Agarrás la SUBE. Ojalá que tengas saldo. En los barrios no suele haber muchos lugares donde la recarguen: son kioscos que suelen estar cerrados a la hora que más lo necesitás y encima te cobran.
Subís al 237 (suponiendo que no tenés silla de ruedas, porque ninguno tiene rampa) y el colectivo sale disparado, sin la menor intención del chofer de hacer una transición suave entre cambio y cambio. Ni hablar que se cruce un auto o un perro. Los colectiveros son especialistas en maniobras bruscas. Mejor entonces conseguir un asiento, o agarrarse de donde se pueda, para no ser víctima de la inercia y terminar estampado contra las ventanillas u otro pasajero.

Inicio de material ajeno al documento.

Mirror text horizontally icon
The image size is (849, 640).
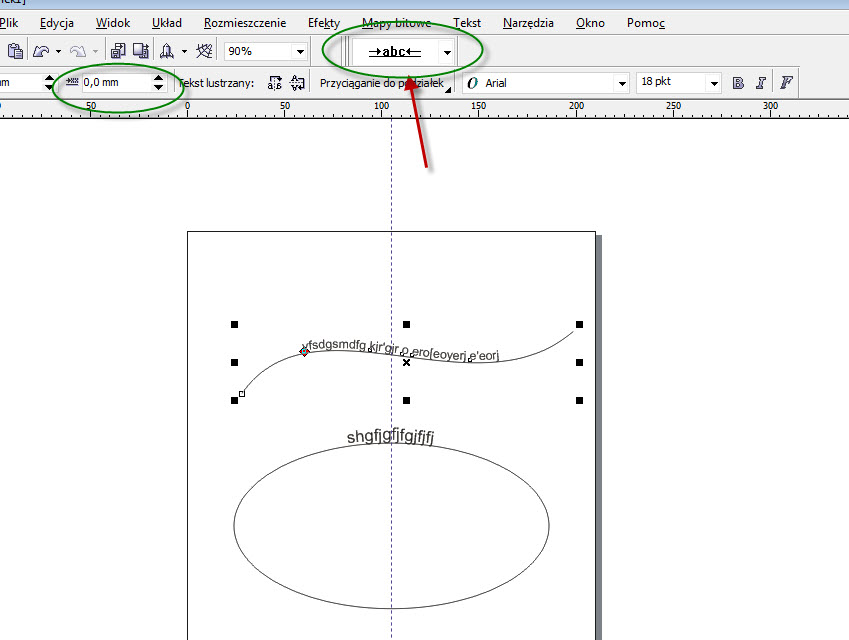click(275, 84)
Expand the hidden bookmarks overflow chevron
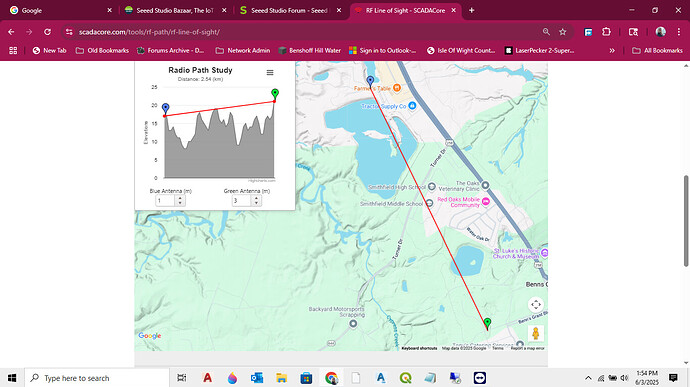The height and width of the screenshot is (387, 690). pos(612,51)
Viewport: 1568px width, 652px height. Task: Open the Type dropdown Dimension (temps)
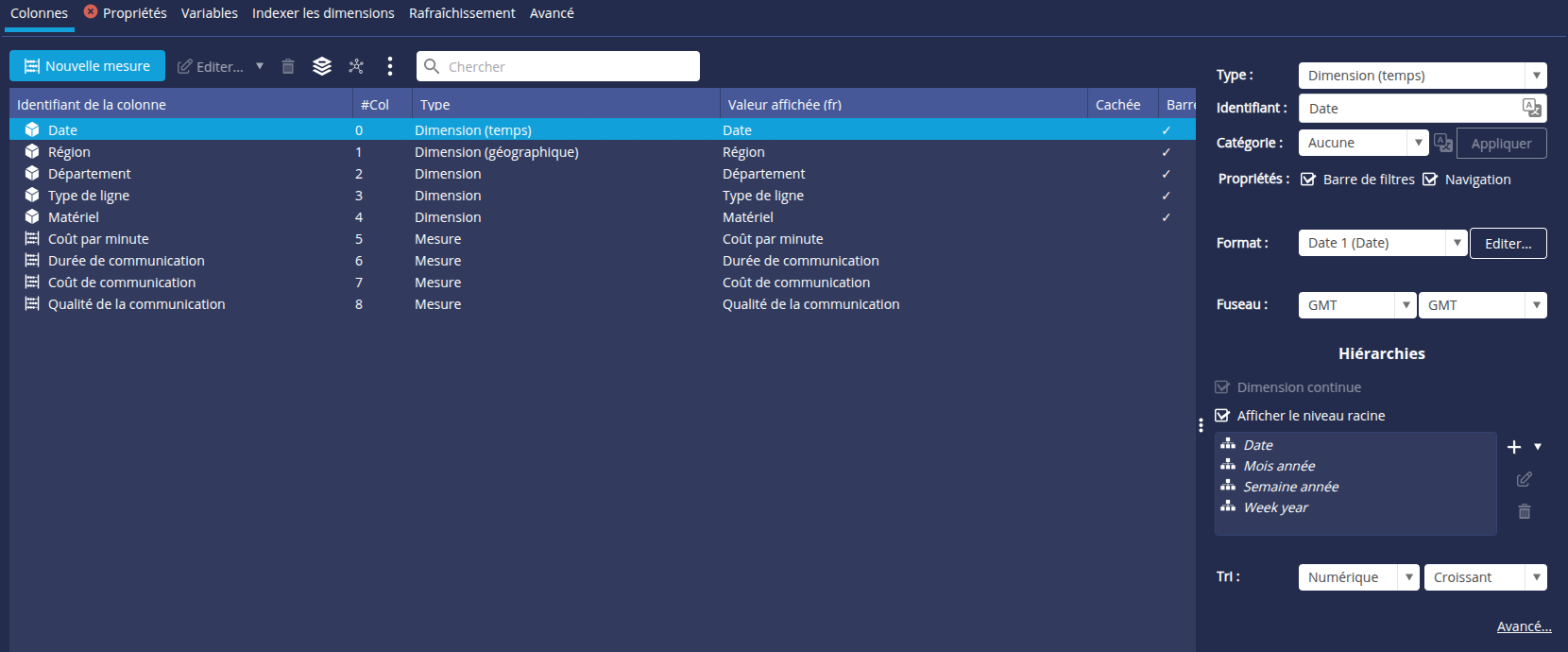click(1422, 76)
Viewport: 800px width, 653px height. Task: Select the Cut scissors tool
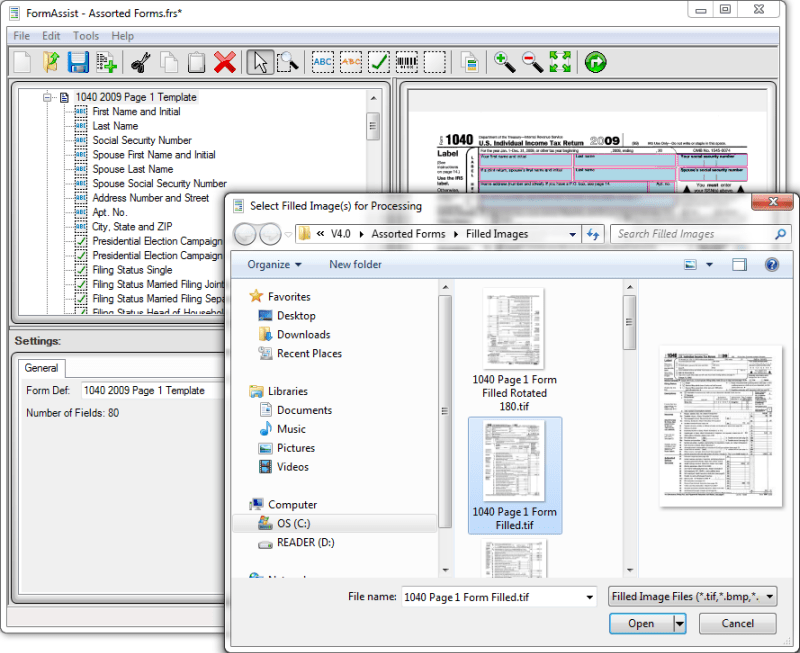[140, 62]
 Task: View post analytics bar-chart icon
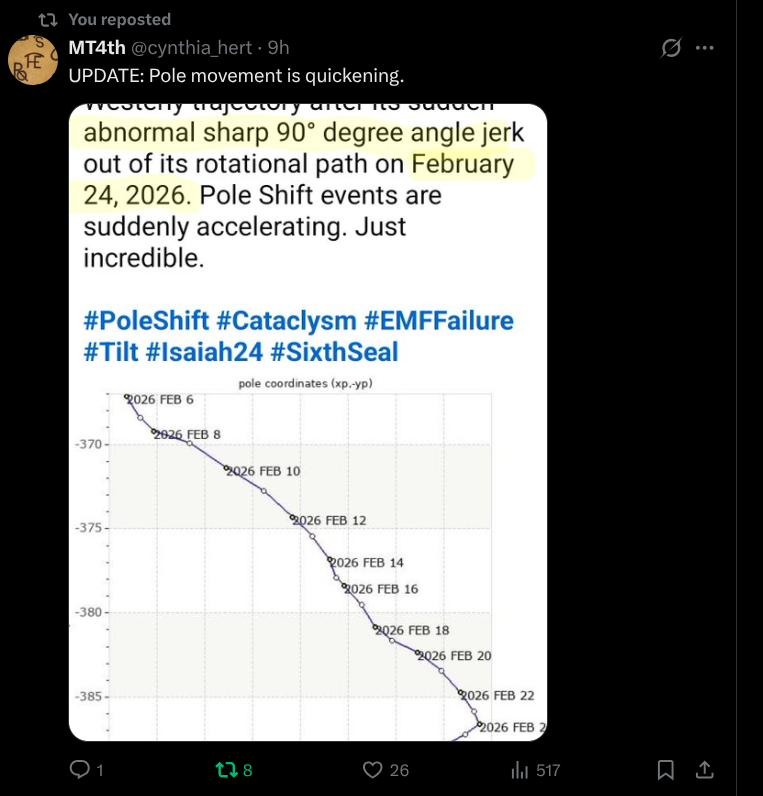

Pero las calles de Hurlingham tienen un relieve bastante particular: las cunetas son profundísimas, los lomo de burro altísimos, y los baches amplios y numerosos. Todos estos accidentes geográficos son encarados sin miedo por el 237, sin frenar y a la velocidad que sea. Los sufridos pasajeros que soportaron las arrancadas o franazos bestiales ahora son arrojados literalmente por los aires.
Bueno, llegamos al Hospitalito, uno de los destinos preferidos por los viajeros: mujeres embarazadas, ancianos y normalmente la gente que suele ir a los hospitales, es decir, con problemas de salud. Si llueve, la calle se inunda de cordón a cordón, y no hablamos de diluvios, sino de lluvias normales. Ideal para cruzarlas con una pierna enyesada o una panza de ocho meses.
Suponiendo que superemos el semáforo de 5 esquinas en un tiempo prudencial, digamos diez minutos, vamos por Jauretche, donde los particulares estacionan donde se les da la real gana, con prescindencia de paradas de colectivos, rampas o lo que sea. De manera que el 237 te va a dejar casi siempre en la mitad de la calle y serás presa codiciada de bicicletas y motos imprevisibles.
Pasemos por alto la barrera del San Martín, cuyo estado normal es “abajo”, y el vertiginoso tránsito sobre vías y hormigón irregular.
Llegaste a Rubén Darío y tenés que bajarte porque por razones misteriosas, existen ramales “Sólo hasta Rubén Darío” y “Hasta 3M”, cuya identificación consiste en una hoja A4 impresa invisible para vos, preocupado por lograr subirte al colectivo cual hazaña olímpica.
Cualquier parecido con situaciones similares en otros barrios no es casualidad. La indignidad no es exclusiva de Hurlingham.